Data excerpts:
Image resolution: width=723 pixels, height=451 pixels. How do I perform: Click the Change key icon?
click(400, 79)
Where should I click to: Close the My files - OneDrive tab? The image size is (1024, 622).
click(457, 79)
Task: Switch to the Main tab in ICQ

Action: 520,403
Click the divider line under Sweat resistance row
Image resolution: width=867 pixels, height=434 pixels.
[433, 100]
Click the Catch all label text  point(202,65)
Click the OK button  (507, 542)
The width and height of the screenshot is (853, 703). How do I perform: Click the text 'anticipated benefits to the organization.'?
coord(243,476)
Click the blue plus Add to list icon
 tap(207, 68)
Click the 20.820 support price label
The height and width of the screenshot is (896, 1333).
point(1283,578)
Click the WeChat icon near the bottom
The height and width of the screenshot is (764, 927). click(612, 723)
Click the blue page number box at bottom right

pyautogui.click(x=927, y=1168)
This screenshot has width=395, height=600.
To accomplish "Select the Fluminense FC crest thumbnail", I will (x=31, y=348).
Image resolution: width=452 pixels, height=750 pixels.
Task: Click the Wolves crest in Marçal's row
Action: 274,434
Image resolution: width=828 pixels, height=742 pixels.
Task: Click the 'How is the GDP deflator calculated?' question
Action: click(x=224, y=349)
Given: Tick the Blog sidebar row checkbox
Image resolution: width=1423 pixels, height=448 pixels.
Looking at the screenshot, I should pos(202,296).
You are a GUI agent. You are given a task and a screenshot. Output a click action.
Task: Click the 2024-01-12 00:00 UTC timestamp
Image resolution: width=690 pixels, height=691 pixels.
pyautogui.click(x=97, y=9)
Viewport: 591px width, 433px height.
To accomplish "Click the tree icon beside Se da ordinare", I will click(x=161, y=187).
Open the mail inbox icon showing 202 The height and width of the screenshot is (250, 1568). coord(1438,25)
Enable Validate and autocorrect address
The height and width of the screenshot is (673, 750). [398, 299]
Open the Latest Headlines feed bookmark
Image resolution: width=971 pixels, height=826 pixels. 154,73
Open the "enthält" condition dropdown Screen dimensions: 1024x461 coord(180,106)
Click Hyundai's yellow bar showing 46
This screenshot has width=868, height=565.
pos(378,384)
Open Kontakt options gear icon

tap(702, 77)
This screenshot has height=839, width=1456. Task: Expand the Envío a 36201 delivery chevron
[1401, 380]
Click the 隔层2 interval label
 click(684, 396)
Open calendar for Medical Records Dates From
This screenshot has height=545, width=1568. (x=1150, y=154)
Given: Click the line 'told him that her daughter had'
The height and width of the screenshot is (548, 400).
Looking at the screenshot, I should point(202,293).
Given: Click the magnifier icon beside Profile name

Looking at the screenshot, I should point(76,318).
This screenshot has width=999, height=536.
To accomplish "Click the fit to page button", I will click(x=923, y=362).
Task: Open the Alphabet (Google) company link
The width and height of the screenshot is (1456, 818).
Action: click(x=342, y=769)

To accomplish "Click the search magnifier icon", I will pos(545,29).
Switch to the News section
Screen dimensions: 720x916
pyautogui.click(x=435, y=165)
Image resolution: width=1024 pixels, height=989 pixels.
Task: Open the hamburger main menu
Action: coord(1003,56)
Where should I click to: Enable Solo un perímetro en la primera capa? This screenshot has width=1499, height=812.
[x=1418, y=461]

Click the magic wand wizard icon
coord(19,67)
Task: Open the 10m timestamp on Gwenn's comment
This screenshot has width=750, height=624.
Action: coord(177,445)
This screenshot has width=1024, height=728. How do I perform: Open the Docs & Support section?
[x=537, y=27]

*DIRECTIONS*
Working through the records above, copy each one exactly.

*RESULT*
Image resolution: width=723 pixels, height=451 pixels. How do I perform: Click the Change key icon?
click(400, 79)
Where should I click to: Close the My files - OneDrive tab? The image size is (1024, 622).
click(457, 79)
Task: Switch to the Main tab in ICQ

Action: 520,403
Click the divider line under Sweat resistance row
Image resolution: width=867 pixels, height=434 pixels.
[433, 100]
Click the Catch all label text  point(202,65)
Click the OK button  (507, 542)
The width and height of the screenshot is (853, 703). How do I perform: Click the text 'anticipated benefits to the organization.'?
coord(243,476)
Click the blue plus Add to list icon
 tap(207, 68)
Click the 20.820 support price label
The height and width of the screenshot is (896, 1333).
point(1283,578)
Click the WeChat icon near the bottom
The height and width of the screenshot is (764, 927). click(612, 723)
Click the blue page number box at bottom right

pyautogui.click(x=927, y=1168)
This screenshot has width=395, height=600.
To accomplish "Select the Fluminense FC crest thumbnail", I will (x=31, y=348).
Image resolution: width=452 pixels, height=750 pixels.
Task: Click the Wolves crest in Marçal's row
Action: 274,434
Image resolution: width=828 pixels, height=742 pixels.
Task: Click the 'How is the GDP deflator calculated?' question
Action: click(x=224, y=349)
Given: Tick the Blog sidebar row checkbox
Image resolution: width=1423 pixels, height=448 pixels.
Looking at the screenshot, I should pos(202,296).
You are a GUI agent. You are given a task and a screenshot. Output a click action.
Task: Click the 2024-01-12 00:00 UTC timestamp
Image resolution: width=690 pixels, height=691 pixels.
pyautogui.click(x=97, y=9)
Viewport: 591px width, 433px height.
To accomplish "Click the tree icon beside Se da ordinare", I will click(x=161, y=187).
Open the mail inbox icon showing 202 The height and width of the screenshot is (250, 1568). coord(1438,25)
Enable Validate and autocorrect address
The height and width of the screenshot is (673, 750). [398, 299]
Open the Latest Headlines feed bookmark
Image resolution: width=971 pixels, height=826 pixels. 154,73
Open the "enthält" condition dropdown Screen dimensions: 1024x461 coord(180,106)
Click Hyundai's yellow bar showing 46
This screenshot has width=868, height=565.
pos(378,384)
Open Kontakt options gear icon

tap(702, 77)
This screenshot has height=839, width=1456. Task: Expand the Envío a 36201 delivery chevron
[1401, 380]
Click the 隔层2 interval label
 click(684, 396)
Open calendar for Medical Records Dates From
This screenshot has height=545, width=1568. (x=1150, y=154)
Given: Click the line 'told him that her daughter had'
The height and width of the screenshot is (548, 400).
Looking at the screenshot, I should point(202,293).
Given: Click the magnifier icon beside Profile name

Looking at the screenshot, I should point(76,318).
This screenshot has width=999, height=536.
To accomplish "Click the fit to page button", I will click(x=923, y=362).
Task: Open the Alphabet (Google) company link
The width and height of the screenshot is (1456, 818).
Action: click(x=342, y=769)

To accomplish "Click the search magnifier icon", I will pos(545,29).
Switch to the News section
Screen dimensions: 720x916
pyautogui.click(x=435, y=165)
Image resolution: width=1024 pixels, height=989 pixels.
Task: Open the hamburger main menu
Action: coord(1003,56)
Where should I click to: Enable Solo un perímetro en la primera capa? This screenshot has width=1499, height=812.
[x=1418, y=461]

Click the magic wand wizard icon
coord(19,67)
Task: Open the 10m timestamp on Gwenn's comment
This screenshot has width=750, height=624.
Action: coord(177,445)
This screenshot has width=1024, height=728. How do I perform: Open the Docs & Support section?
[x=537, y=27]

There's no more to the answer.